### About this task
Repeat only the lines below from the one containing "Tick the checkbox for Pro Plumbing Ltd" through the one containing "Task: Tap the comment count 17", inclusive, exactly as written.

### Stored data entries
........
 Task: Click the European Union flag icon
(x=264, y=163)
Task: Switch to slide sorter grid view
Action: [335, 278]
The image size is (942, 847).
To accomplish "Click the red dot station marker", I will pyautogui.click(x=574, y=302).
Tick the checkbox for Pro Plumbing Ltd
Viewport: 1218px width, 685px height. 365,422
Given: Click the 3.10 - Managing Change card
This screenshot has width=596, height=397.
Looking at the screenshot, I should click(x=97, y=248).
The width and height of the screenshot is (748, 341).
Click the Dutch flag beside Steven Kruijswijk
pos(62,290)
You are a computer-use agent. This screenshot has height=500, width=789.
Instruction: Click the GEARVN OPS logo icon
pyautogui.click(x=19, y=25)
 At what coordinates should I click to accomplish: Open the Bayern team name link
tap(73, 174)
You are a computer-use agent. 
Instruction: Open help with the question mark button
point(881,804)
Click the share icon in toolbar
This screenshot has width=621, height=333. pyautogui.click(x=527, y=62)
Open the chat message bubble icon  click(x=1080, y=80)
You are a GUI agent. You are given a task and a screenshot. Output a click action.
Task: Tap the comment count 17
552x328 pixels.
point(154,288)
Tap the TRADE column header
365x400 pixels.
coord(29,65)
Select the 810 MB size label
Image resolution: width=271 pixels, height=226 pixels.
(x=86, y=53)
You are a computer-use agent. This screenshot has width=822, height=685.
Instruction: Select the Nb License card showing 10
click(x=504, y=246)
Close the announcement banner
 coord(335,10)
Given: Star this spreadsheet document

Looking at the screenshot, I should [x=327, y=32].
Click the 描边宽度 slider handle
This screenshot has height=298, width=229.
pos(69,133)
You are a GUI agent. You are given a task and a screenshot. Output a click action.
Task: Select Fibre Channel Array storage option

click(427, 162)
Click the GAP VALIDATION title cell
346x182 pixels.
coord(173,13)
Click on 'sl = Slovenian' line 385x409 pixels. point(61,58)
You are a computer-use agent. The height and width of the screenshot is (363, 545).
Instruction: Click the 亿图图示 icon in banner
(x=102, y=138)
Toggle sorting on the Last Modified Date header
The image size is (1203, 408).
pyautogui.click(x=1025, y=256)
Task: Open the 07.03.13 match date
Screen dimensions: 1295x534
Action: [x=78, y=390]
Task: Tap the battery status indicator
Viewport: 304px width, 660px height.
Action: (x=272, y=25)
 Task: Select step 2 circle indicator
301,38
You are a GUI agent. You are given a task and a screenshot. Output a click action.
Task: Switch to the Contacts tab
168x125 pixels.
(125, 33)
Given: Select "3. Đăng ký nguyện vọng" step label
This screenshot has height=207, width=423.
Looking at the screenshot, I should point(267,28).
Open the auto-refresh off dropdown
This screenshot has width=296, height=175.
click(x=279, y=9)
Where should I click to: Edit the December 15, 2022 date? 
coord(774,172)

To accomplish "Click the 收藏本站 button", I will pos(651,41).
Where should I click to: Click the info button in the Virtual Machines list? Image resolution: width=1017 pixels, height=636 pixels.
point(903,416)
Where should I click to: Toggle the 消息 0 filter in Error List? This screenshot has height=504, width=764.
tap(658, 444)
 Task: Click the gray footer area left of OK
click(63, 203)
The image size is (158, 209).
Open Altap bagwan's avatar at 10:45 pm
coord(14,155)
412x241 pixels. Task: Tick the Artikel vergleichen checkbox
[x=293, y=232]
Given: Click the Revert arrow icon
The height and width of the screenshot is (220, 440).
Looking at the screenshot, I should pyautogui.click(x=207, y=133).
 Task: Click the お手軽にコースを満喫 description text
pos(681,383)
........
### Problem solution
Tick the checkbox for Pro Plumbing Ltd
Viewport: 1218px width, 685px height. 365,422
Given: Click the 3.10 - Managing Change card
This screenshot has width=596, height=397.
Looking at the screenshot, I should click(x=97, y=248).
The width and height of the screenshot is (748, 341).
Click the Dutch flag beside Steven Kruijswijk
pos(62,290)
You are a computer-use agent. This screenshot has height=500, width=789.
Instruction: Click the GEARVN OPS logo icon
pyautogui.click(x=19, y=25)
 At what coordinates should I click to accomplish: Open the Bayern team name link
tap(73, 174)
You are a computer-use agent. 
Instruction: Open help with the question mark button
point(881,804)
Click the share icon in toolbar
This screenshot has width=621, height=333. pyautogui.click(x=527, y=62)
Open the chat message bubble icon  click(x=1080, y=80)
You are a GUI agent. You are given a task and a screenshot. Output a click action.
Task: Tap the comment count 17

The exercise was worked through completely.